Posted on 12/08/2013 by Wayne Brophy FCILT

Suppliers of probation services could be rewarded for poor performance under the government’s proposed payment-by-results (PBR) system, says a think tank report.

Analysis from the Social Market Foundation (SMF) says that the proposed mechanism puts private and third sector bodies at risk of losing funding if they try to reduce reoffending rates.

The current proposals will open up probation service contracts to providers outside of the state in 21 areas around the UK. Under the planned scheme, a chunk of the contract value will be paid on a PBR basis as a means of incentivising moves to cut reoffending.

But SMF says that using the Ministry of Justice’s (MoJ) own financial modelling, it has found that spending on schemes to reduce reoffending could mean some suppliers are worse off than if they had paid out nothing at all.

According to the research, the problem lies with a so-called “flat payment zone” which is designed to prevent MoJ having to pay out for changes which are little more than statistical flukes.

Service providers would have to cut reoffending rates by about four per cent to be fairly sure of making money, the think tank claims, since anything smaller is likely to lead to a loss. On the other hand, it would be more profitable to cut costs and let reoffending rise by three percentage points. In relatively small jurisdictions, the disparity could be even bigger.

“Payment-by-results in reoffending makes a lot of sense in principle and many elements of the government’s proposed scheme are good,” says Ian Mulheirn, director of SMF.

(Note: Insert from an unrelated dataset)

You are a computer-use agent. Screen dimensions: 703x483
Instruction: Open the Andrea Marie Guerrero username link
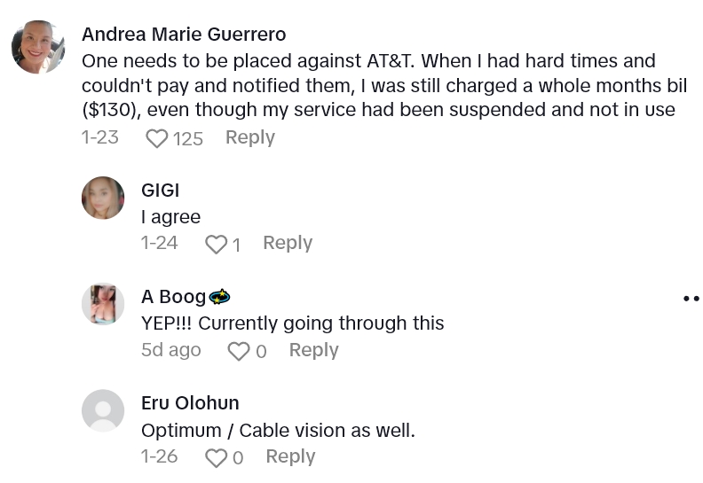pyautogui.click(x=184, y=35)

However, he adds that the introduction of a flat payment zone makes it “all but impossible for providers to achieve results good enough to get paid, without investors taking on impossibly high financial risks. The result will be that they simply won’t try”.

Reoffending rates do seem to have fallen in the pilot schemes being conducted in Peterborough and Doncaster, but at the moment SMF says that there is little to reassure potential service providers that they will reach the necessary standard to benefit from full payment.